By: Caleb Williams
2013 Legislation Affecting Oregon Business: Benefit Companies
In 2013, Oregon has become the most recent state in a wave of states to create a legal framework for a “benefit company.” As of this writing, 19 states and the District of Columbia have adopted similar legislation. Oregon is relatively unique, in that it is one of just a few states that allow both corporations and LLCs to organize as a “benefit company.”
A benefit company is a corporation or LLC whose purpose is to provide “general public benefit” in addition to the usual business purpose of maximizing profits for the benefit of shareholders or members. Under the Act, “general public benefit” means “a material positive impact on society and the environment, taken as a whole, from the business and operations of the benefit company.” Benefit companies are not non-profit entities, but for-profit business entities intended to promote societal and environmental good in addition to a return of profit to the owners. Oregon’s law is based on a model act promoted by the non-profit organization B Lab (www.bcorporation.net). B Lab encourages states to adopt legislation that allows for-profit companies to organize for purposes other than profit, and also certifies companies that meet B Lab’s benefit company standards.
The movement by state legislatures to adopt benefit company legislation is motivated by an increasing desire for investors and operators to promote social good. It helps that the legislation is relatively uncontroversial. Electing to be subject to the benefit company statute merely results from the agreement of the business owners.
Structurally, in order for a corporation or an LLC to be governed by the benefit company statute, a statement to that effect must be included in the initial articles of organization or through an amendment to the articles of incorporation. A company may further specify a public benefit that the company wishes to pursue by identifying that specific benefit in the articles.
The Act requires the benefit company to appoint a board of governors, which in turn designates one member to act as a “benefit governor.” The benefit governor then oversees the actions of the company in accomplishing public benefit and reports to the board of governors how the company performs. A board of governors is a new concept under Oregon law, but in practice operates like a committee of the board of directors. Presumably, smaller companies will have their existing board of directors act as the board of governors and appoint a benefit governor from among their members.
A unique feature of the legislation is that the law requires a benefit company to prepare an annual benefit report describing the extent to which the benefit company provided a general public benefit and the actions and methods that benefit company used to provide the general public benefit. The report also must describe how the benefit company’s efforts measured against a third party standard (selected by the company) in meeting the public benefit. This report must be provided to each owner and be posted on the benefit company’s website for review by the public.

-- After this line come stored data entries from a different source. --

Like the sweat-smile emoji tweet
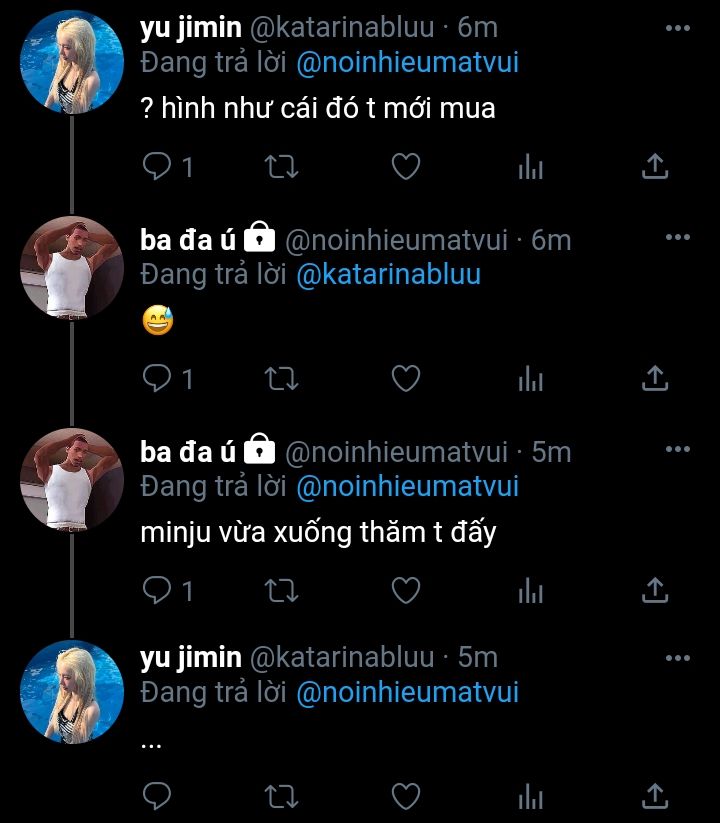The width and height of the screenshot is (720, 823). 405,378
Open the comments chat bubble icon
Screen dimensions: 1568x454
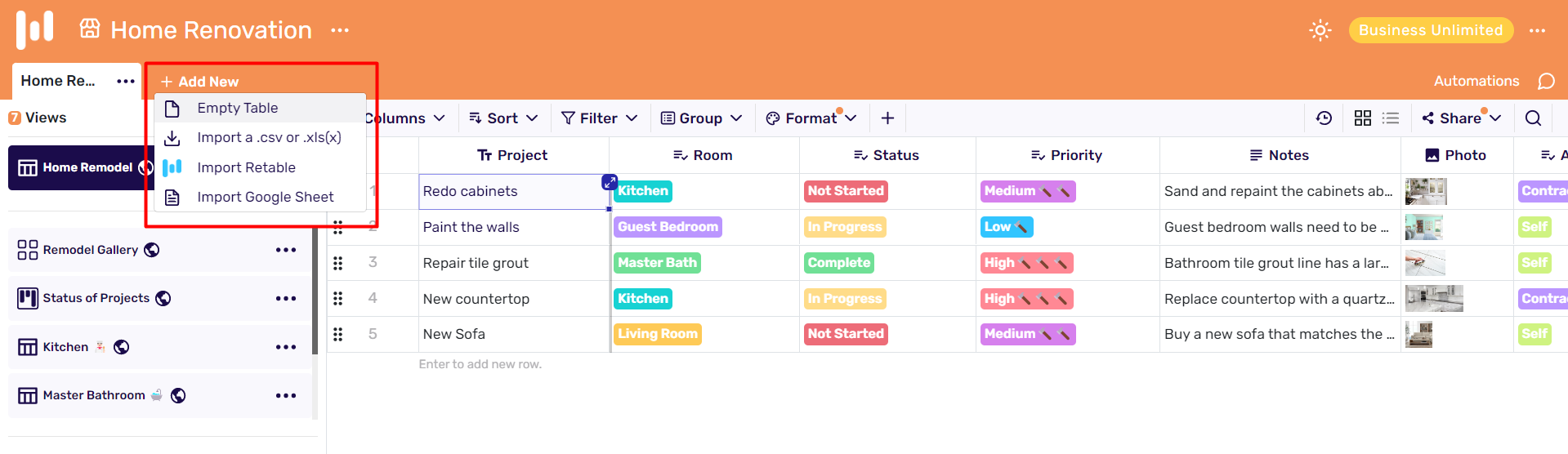[x=1546, y=81]
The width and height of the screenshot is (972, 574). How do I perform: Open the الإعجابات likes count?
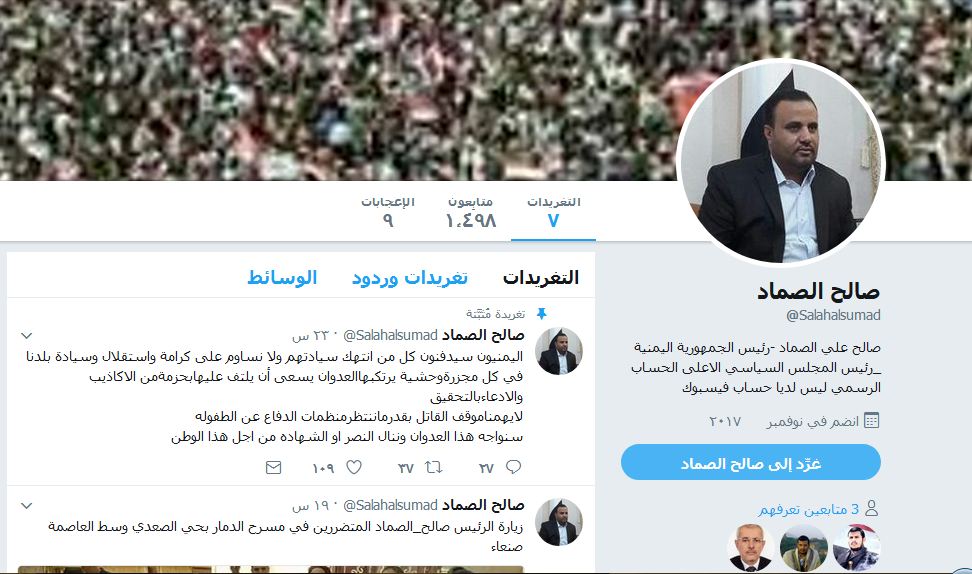click(x=388, y=212)
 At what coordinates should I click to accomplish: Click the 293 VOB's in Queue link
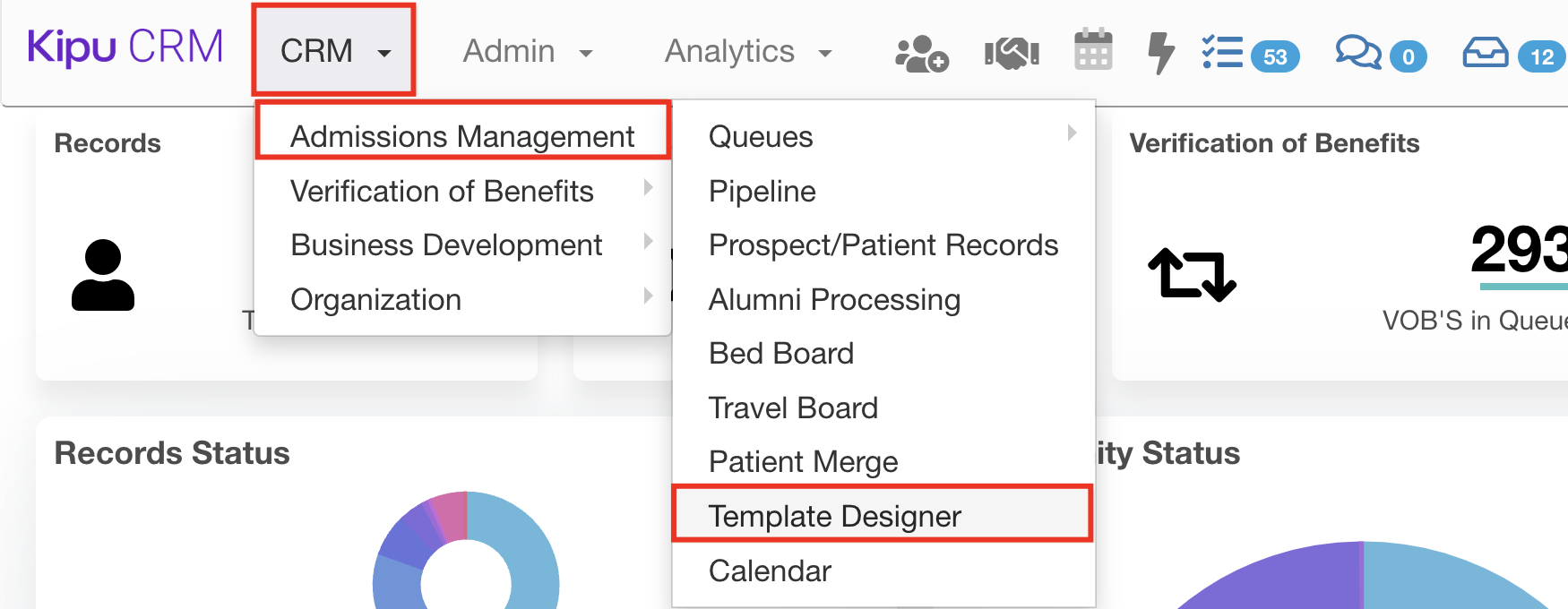[1518, 251]
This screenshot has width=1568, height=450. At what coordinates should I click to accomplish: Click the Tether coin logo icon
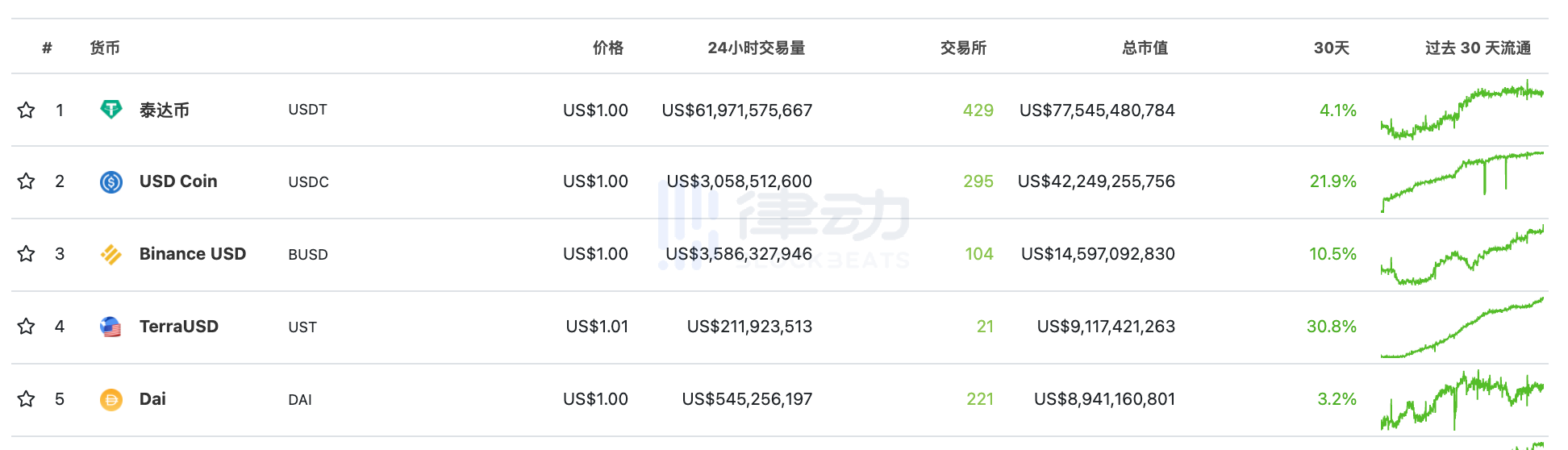[x=111, y=110]
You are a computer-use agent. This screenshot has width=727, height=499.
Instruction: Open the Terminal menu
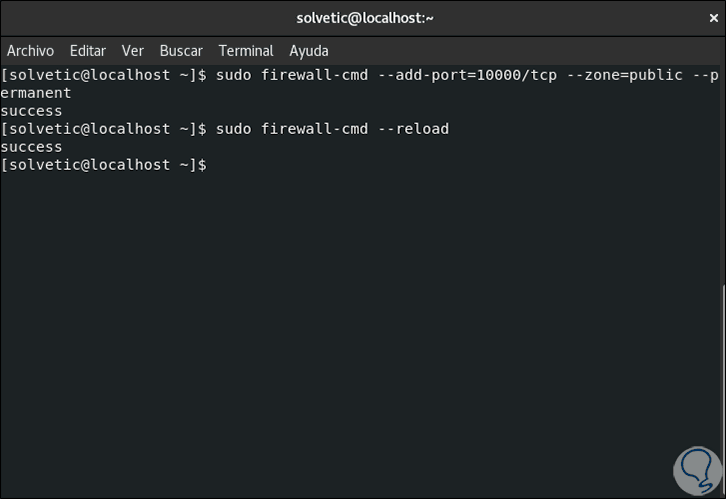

Proponents of the Benefit Company Act believe such legislation is necessary because the current legal framework for for-profit entities promotes and supports the primary purpose of maximizing the return of profit to the owners. The Benefit Company Act establishes a legal basis for the entity to promote a non-owner’s interest. Non- owner interests specifically identified in the act include:
- The employees and work force of the benefit company;
- The benefit company’s customers;
- The communities that the benefit company’s activities affect; and
- The local and global environment.
By creating a statutory framework for benefit companies, the Oregon legislature has created a basis for shareholders or members of a corporation or LLC, respectively, that have elected to be a benefit company to bring an action to insure that the company, its governors, officers, directors, members or managers pursue general public benefit or a specifically identified benefit for the benefit company. In addition, the Act provides liability protection to officers, directors and managers that are pursuing public benefit interests in the activities of the corporation or LLC rather than primarily seeking to increase the return of profit to the owners.